Friday, December 08, 2006

i boyfriend, take thee jennster & the dyson..

i put a dyson on our gift registry. yes, i have no shame. but what if we get it? and what if we get it BEFORE the wedding? someone asked me that and out came this response:

"well... i'll haul the damn thing up to tahoe and walk it down the aisle with me. that dyson will be an instant bridesmaid! i can find a pretty dress to put on it! think i'm joking?"

that's not crazy, right? i mean, that's just love.

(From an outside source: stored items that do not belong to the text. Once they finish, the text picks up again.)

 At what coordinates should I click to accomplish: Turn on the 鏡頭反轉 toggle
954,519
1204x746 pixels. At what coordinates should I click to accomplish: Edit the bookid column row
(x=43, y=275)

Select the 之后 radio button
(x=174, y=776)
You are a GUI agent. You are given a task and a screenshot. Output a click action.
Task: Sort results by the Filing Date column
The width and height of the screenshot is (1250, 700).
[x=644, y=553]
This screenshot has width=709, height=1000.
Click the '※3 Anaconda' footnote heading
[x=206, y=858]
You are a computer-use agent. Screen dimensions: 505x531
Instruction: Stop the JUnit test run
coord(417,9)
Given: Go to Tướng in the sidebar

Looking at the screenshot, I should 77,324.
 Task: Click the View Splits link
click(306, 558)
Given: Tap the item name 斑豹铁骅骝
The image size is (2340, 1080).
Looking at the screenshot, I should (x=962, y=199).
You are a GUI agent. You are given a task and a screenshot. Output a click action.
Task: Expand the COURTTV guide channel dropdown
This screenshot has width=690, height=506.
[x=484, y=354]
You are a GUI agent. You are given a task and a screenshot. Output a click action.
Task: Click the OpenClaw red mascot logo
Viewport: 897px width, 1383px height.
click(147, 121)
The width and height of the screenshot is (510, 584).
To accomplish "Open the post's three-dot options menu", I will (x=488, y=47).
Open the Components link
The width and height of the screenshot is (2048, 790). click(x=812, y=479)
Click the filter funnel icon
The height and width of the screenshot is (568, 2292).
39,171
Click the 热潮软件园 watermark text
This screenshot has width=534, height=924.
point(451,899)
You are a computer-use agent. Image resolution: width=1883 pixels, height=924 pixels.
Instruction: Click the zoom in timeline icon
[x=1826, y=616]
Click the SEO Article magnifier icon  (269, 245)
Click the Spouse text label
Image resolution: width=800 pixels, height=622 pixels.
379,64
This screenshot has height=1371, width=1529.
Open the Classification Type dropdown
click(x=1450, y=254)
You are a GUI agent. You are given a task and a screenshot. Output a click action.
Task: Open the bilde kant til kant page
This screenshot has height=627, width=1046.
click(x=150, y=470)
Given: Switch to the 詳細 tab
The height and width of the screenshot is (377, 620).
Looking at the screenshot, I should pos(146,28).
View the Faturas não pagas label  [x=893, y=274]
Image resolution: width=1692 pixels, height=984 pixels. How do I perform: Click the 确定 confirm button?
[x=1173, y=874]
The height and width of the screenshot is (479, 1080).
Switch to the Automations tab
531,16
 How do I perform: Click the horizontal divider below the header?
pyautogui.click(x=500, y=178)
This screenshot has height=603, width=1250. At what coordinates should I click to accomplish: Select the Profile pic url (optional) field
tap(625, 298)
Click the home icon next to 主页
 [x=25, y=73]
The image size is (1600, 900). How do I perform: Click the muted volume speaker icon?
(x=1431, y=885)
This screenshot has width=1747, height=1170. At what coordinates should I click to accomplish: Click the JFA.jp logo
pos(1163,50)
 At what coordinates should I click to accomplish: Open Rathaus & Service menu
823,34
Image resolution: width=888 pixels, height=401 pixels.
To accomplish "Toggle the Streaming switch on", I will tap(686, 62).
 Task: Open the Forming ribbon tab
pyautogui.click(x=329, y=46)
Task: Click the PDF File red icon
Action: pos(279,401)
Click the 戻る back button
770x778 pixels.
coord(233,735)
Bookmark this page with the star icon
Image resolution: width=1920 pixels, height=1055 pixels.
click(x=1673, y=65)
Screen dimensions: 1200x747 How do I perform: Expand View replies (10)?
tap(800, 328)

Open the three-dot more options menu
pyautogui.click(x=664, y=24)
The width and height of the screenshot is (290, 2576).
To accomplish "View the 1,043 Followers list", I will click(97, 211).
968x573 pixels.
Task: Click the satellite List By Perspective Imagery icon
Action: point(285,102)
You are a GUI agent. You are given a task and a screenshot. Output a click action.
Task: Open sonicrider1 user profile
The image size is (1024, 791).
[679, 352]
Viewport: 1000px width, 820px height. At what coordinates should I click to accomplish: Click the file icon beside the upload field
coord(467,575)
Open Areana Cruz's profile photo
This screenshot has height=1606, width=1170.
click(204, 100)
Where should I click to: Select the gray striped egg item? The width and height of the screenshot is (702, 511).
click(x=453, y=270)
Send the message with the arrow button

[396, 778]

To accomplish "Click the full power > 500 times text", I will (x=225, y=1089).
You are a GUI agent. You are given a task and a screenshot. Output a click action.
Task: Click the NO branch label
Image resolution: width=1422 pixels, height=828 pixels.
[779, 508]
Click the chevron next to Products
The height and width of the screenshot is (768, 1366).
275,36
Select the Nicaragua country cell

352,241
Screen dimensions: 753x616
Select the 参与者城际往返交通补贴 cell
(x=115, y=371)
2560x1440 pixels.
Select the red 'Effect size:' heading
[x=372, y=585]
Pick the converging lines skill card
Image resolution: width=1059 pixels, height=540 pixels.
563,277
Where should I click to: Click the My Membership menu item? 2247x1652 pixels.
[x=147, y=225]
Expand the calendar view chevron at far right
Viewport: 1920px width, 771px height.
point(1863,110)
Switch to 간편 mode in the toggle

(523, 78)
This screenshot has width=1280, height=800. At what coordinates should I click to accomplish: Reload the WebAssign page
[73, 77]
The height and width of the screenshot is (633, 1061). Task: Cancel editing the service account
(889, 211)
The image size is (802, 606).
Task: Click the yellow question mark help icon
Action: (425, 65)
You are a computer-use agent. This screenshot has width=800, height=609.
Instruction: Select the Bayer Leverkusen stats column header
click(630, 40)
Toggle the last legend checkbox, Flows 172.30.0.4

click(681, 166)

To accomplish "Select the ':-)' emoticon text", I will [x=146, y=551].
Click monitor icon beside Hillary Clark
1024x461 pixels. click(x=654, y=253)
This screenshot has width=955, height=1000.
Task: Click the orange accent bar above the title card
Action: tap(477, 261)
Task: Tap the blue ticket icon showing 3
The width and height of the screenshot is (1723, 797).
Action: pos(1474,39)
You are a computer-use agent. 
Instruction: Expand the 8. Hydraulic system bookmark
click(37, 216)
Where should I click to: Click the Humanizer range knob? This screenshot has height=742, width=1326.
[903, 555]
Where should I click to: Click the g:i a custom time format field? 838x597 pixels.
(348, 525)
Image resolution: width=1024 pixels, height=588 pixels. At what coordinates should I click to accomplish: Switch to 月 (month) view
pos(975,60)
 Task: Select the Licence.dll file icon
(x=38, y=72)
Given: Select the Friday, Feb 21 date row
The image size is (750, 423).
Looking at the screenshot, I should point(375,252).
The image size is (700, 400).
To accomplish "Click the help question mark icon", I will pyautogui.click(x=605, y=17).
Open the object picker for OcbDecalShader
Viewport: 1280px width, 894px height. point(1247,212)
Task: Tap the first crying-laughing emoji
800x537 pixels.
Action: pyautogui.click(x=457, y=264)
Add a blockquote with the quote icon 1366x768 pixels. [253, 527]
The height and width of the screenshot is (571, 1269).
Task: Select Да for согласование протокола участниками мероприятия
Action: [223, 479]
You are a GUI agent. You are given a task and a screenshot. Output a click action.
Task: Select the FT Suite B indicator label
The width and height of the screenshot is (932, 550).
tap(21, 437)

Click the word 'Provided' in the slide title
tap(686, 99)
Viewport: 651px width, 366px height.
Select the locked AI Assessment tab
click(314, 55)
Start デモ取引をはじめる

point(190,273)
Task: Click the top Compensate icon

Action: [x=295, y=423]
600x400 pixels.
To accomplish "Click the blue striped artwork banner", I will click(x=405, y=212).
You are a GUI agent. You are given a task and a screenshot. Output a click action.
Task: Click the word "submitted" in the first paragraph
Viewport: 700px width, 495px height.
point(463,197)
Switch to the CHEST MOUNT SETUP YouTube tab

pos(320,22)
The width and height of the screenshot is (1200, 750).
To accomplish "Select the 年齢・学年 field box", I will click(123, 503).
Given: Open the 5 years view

Thursday, December 07, 2006

i just don't understand

**issa, little miss "i'm not drinking coffee anymore and if anyone in this universe blogs about coffee or starbucks, i will hunt them down and murder them in their sleep!!!" you might wanna skip this post. thanks**

how the one, single think i like at suckbuck's, can be so apparently damn difficult to make. everytime i order my chai tea latte, it's like a freaking crapshoot. i feel like i'm taking a risk with every order.

is it going to be good? too watered down? barely hot? no foam? too much chai flavoring? not enough chai flavoring?

i ask for the same thing everytime. venti chai tea latte, extra hot and extra foam. (omg, i've turned into one of those people who add shit to their shit. i can't believe i even say the word "venti" out loud. i'm such a sellout.) carrying on...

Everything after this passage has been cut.